I am writing to you both as a parent of teenagers, and as someone who is a little fuzzy on what it means to be, “Absolutely Swaggy Approved” and/or “Bieberlicious.” I am writing to share with you the way Chapel Rock’s summer Youth Camp experience has profoundly affected my children’s faith and lives.

Granted, as the diocesan youth director and one of the architects of our youth camping and leadership development system, I am a bit of an insider. But, anyone who has had children can tell you that the best way to make your kids not want to do something is to force them to do it. We live at Chapel Rock for three weeks during the summer, so my kids had less choice to be at summer camp than they did to eat vegetables or do their homework. On top of that, we came from a ministry that has “resorts” for youth, gives campers a money back guarantee, and has more students involved than there are Episcopalians. To say that my kids had a few reasons not to like camp is an understatement. So how did that  work out?

DATA SECTION:
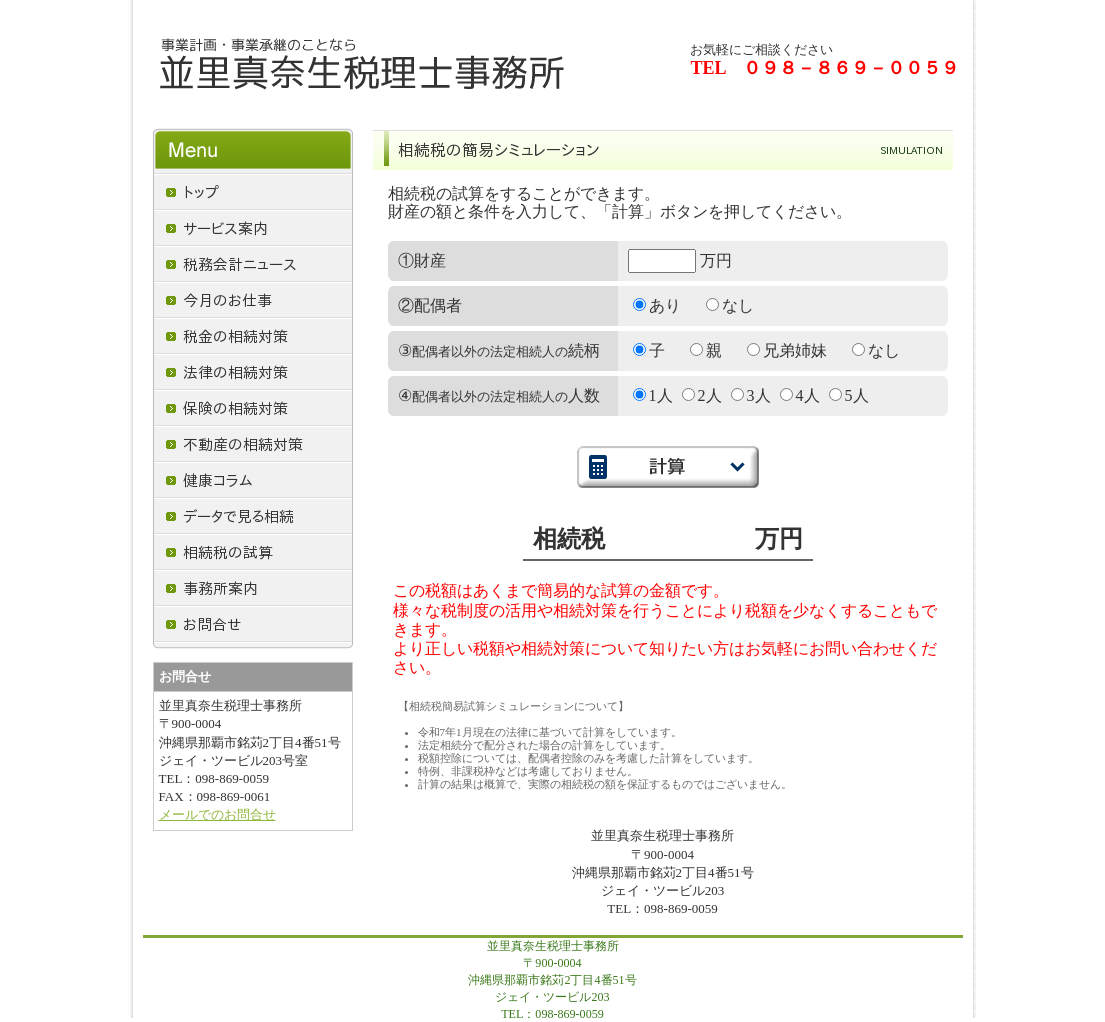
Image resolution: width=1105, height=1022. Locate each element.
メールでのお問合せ (217, 814)
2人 (702, 395)
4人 (800, 395)
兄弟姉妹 (787, 350)
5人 (849, 395)
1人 (653, 395)
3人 (751, 395)
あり (657, 305)
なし (730, 305)
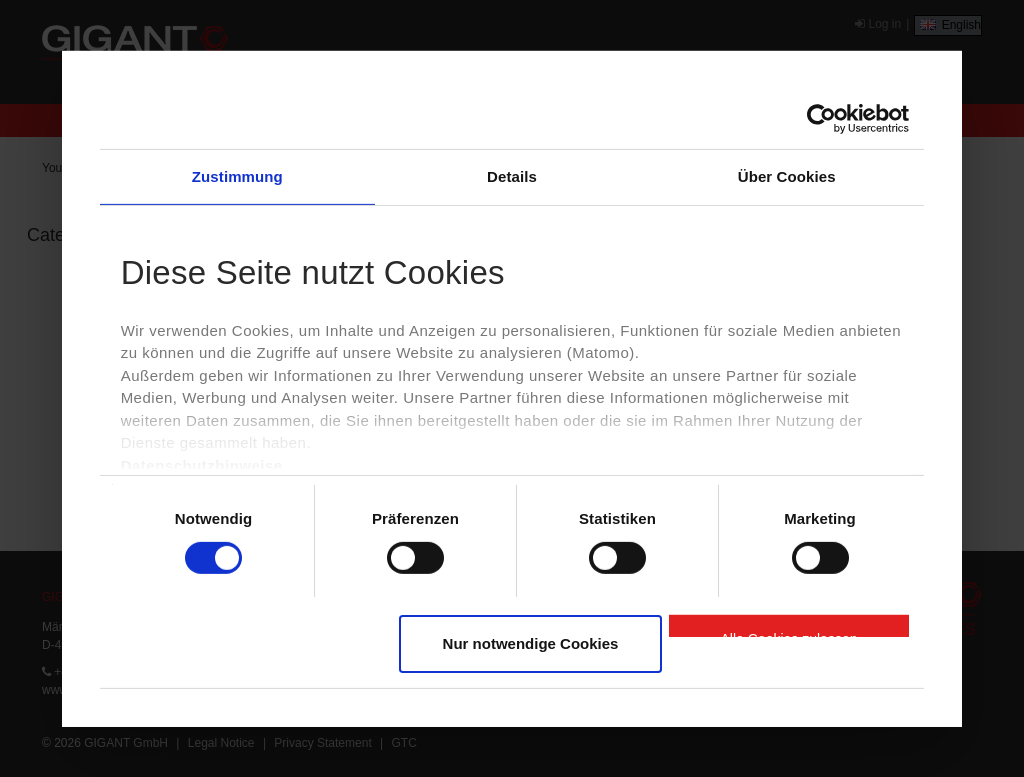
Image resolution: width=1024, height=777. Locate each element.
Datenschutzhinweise (202, 465)
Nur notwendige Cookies (531, 643)
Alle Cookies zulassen (789, 634)
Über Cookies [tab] (787, 175)
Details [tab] (512, 175)
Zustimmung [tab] (237, 175)
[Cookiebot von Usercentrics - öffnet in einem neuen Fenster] (821, 118)
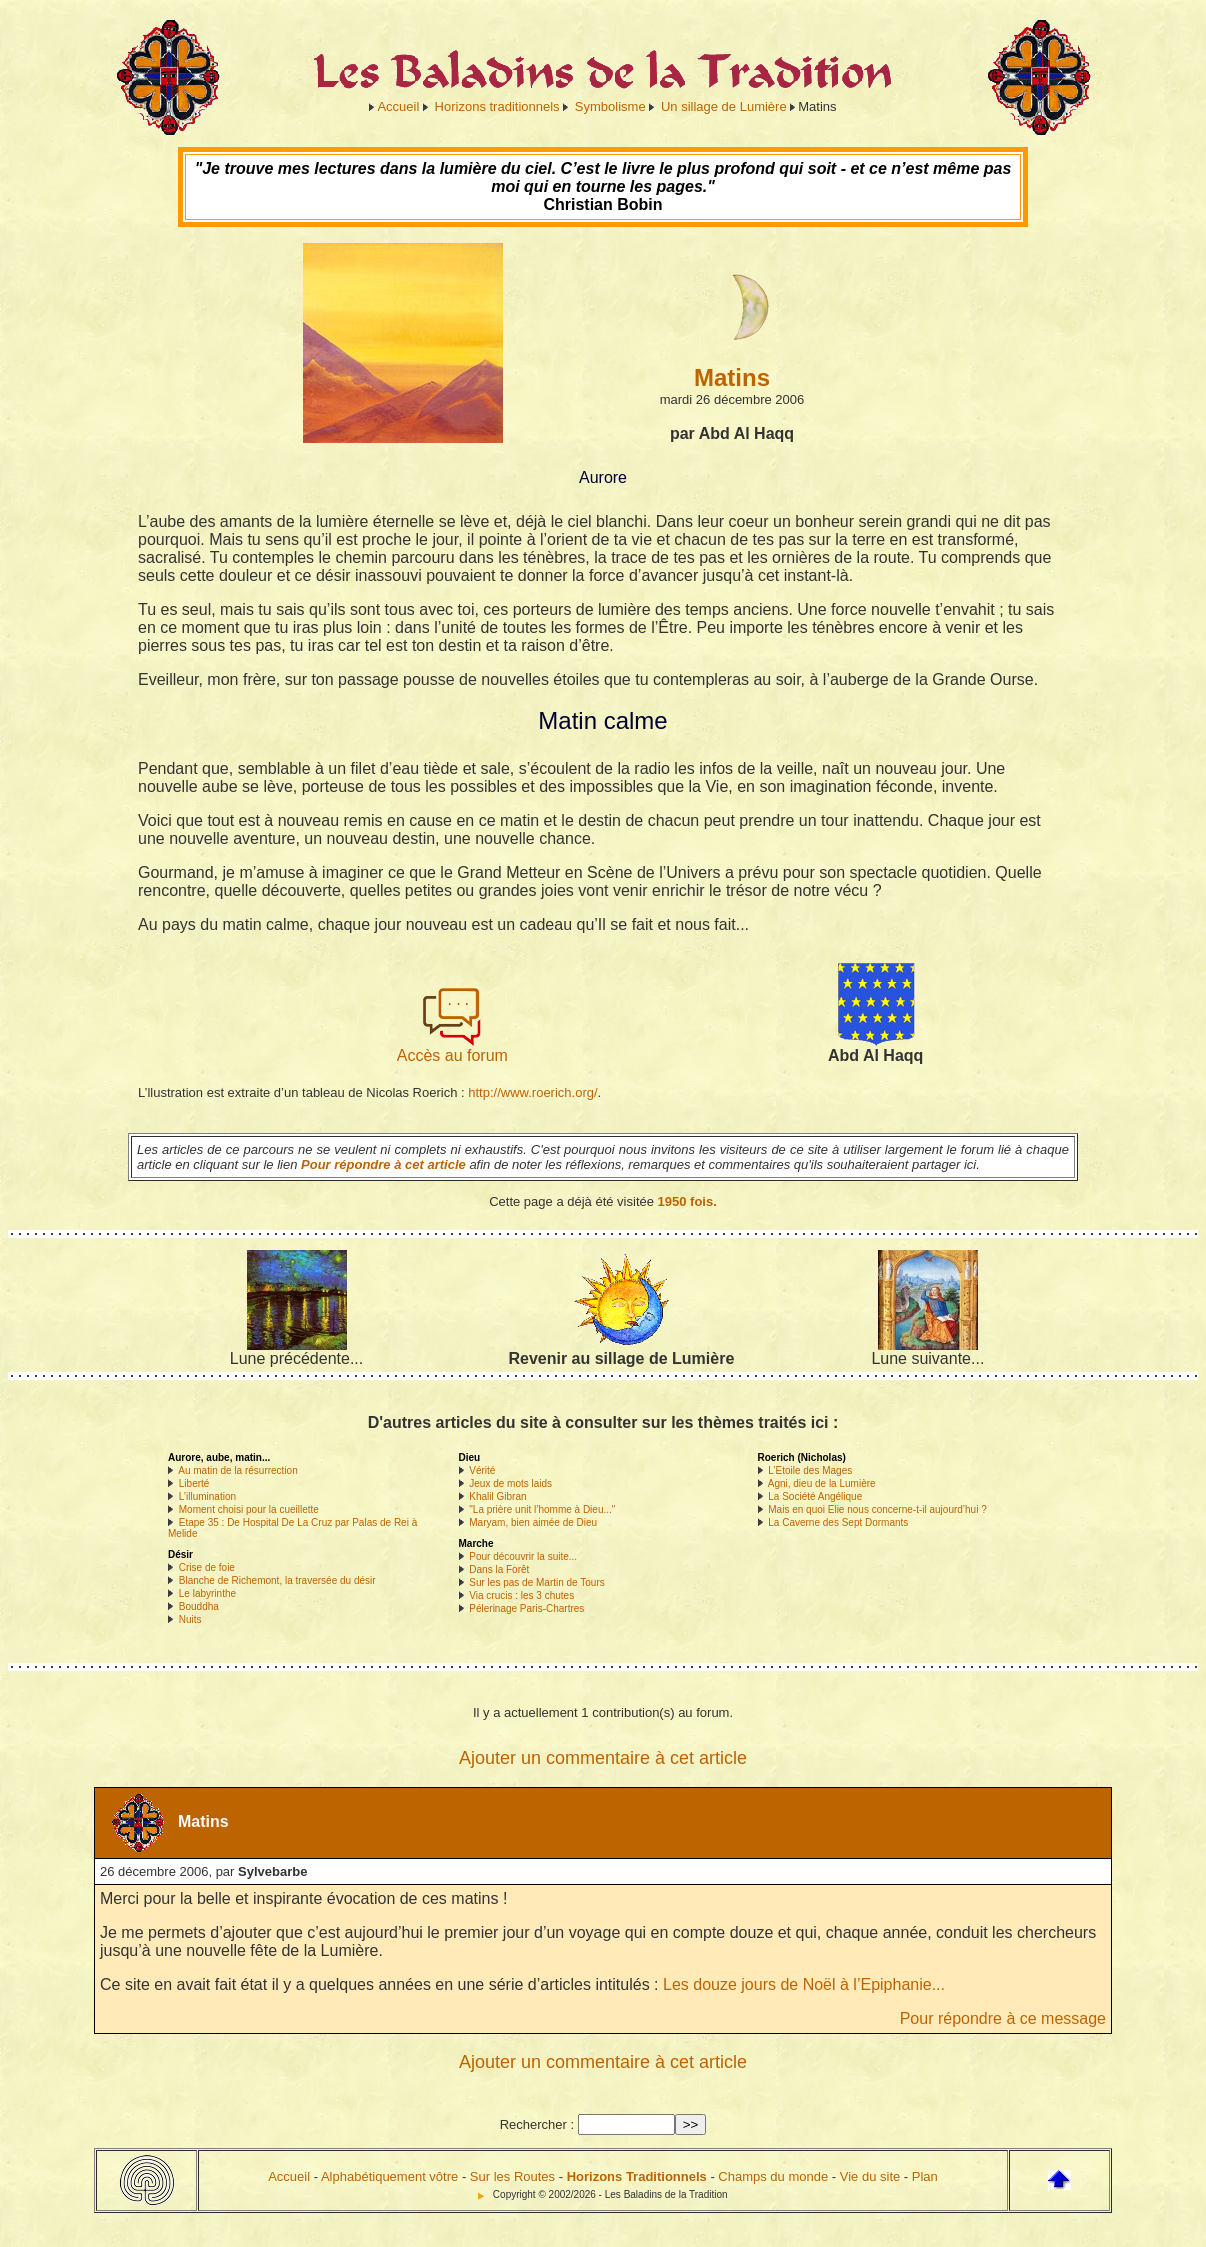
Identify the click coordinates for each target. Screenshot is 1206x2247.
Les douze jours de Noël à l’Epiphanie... (804, 1984)
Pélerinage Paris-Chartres (526, 1608)
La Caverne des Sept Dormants (838, 1522)
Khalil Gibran (497, 1496)
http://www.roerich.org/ (532, 1092)
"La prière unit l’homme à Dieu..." (542, 1509)
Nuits (190, 1619)
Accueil (398, 106)
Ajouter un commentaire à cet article (603, 1758)
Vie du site (870, 2176)
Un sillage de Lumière (724, 106)
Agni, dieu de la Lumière (822, 1483)
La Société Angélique (815, 1496)
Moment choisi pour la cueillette (249, 1509)
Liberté (194, 1483)
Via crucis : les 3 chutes (521, 1595)
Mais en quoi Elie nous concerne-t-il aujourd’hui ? (877, 1509)
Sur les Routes (512, 2176)
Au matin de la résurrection (238, 1470)
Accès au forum (452, 1048)
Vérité (482, 1470)
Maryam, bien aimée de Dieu (533, 1522)
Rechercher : (537, 2124)
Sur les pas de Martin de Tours (536, 1582)
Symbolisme (610, 106)
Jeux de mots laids (510, 1483)
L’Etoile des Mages (810, 1470)
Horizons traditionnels (497, 106)
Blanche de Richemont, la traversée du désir (277, 1580)
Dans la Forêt (499, 1569)
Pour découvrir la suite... (523, 1556)
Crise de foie (207, 1567)
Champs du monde (773, 2176)
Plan (925, 2176)
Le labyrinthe (207, 1593)
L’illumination (207, 1496)
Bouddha (199, 1606)
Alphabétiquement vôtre (389, 2176)
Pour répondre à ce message (1003, 2018)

DIRECTIONS FOR THIS TASK:
Answer the following from the letter about Chapel Rock's summer Youth Camp:
(a) What position does the writer hold in the diocese?
(b) For how long does the writer's family live at Chapel Rock during the summer?
(c) What does the ministry the family came from give its campers?
The material is unrelated to the text.

REPLY TO THE EXERCISE:
(a) Diocesan youth director.
(b) Three weeks.
(c) A money back guarantee.